The number of single-family homes, condominiums, and multi-family dwellings on the market in the Greater Boston area has dramatically decreased over the past year, according to data compiled by MLS Property Information Network, Inc. (MLSPIN). On November 21, 2019, there were 15,657 homes for sale compared to 10,712 listed on MLSPIN on November 21, 2020.
The Mortgage Bankers Association's (MBA) reported in its Weekly Mortgage Applications Survey, mortgage applications to purchase increased for the week ending November 13, 2020. The seasonally adjusted "Purchase Index" rose 4 percent from the prior week.
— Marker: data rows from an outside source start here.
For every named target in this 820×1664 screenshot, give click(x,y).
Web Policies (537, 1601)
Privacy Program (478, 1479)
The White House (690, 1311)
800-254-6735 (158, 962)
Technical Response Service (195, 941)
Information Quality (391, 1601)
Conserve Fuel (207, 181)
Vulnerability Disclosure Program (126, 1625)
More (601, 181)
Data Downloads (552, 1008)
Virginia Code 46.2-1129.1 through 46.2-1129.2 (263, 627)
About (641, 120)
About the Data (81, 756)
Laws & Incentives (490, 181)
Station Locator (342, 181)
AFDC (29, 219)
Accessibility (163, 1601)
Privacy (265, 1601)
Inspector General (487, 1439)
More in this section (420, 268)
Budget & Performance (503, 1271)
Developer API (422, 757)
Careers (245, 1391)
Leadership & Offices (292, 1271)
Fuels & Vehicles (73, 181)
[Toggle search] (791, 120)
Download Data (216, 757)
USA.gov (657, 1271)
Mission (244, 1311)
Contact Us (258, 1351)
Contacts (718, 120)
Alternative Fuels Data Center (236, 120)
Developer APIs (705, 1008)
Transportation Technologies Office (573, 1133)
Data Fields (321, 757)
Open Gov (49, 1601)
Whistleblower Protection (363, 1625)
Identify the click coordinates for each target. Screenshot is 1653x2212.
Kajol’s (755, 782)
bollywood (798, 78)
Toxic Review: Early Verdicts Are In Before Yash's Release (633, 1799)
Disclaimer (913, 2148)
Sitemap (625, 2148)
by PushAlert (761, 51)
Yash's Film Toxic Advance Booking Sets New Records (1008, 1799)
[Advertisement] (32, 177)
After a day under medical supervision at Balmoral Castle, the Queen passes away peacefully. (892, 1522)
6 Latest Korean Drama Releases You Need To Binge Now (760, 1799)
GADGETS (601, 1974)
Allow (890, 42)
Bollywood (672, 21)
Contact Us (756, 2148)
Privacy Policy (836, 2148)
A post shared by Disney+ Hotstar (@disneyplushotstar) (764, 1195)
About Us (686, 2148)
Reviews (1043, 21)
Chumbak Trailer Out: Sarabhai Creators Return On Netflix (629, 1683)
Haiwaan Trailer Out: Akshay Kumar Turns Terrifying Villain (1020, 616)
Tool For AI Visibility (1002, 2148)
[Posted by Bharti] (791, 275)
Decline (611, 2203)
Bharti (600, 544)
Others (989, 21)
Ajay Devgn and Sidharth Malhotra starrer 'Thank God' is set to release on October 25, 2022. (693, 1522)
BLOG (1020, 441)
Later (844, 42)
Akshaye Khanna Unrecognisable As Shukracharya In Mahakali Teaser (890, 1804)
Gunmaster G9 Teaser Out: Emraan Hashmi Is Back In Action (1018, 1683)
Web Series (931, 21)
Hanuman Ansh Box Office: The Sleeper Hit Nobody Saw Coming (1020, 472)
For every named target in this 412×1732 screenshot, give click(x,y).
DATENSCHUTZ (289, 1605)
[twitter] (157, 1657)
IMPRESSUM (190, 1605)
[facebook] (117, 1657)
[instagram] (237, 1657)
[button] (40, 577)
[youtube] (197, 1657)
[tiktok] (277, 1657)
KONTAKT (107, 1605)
The unadjusted Purchase Index dropped 1 percent compared with the previous week, but applications to purchase jumped 26 percent compared to the same week last year.
"The purchase market recovered from its recent weekly slump ... climbing above year-ago levels for the 26th straight week," Joel Kan, MBA's Associate Vice President of Economic and Industry Forecasting, said. "Housing demand remains supported by the ongoing recovery in the job market, and an increased appetite from households seeking more space because of the pandemic."
The 15-year, fixed-rate mortgage loan averaged 2.28 percent, with an average 0.6 point. The 15-year loan, a popular choice for refinancing, averaged 2.34 percent the prior week and 3.15 percent the same week last year.
The five-year, adjustable-rate mortgage (ARM) loan averaged 2.85 percent, with an average 0.3 point, down slightly from the week before when it averaged 3.11 percent. The five-year ARM averaged 3.39 percent last year.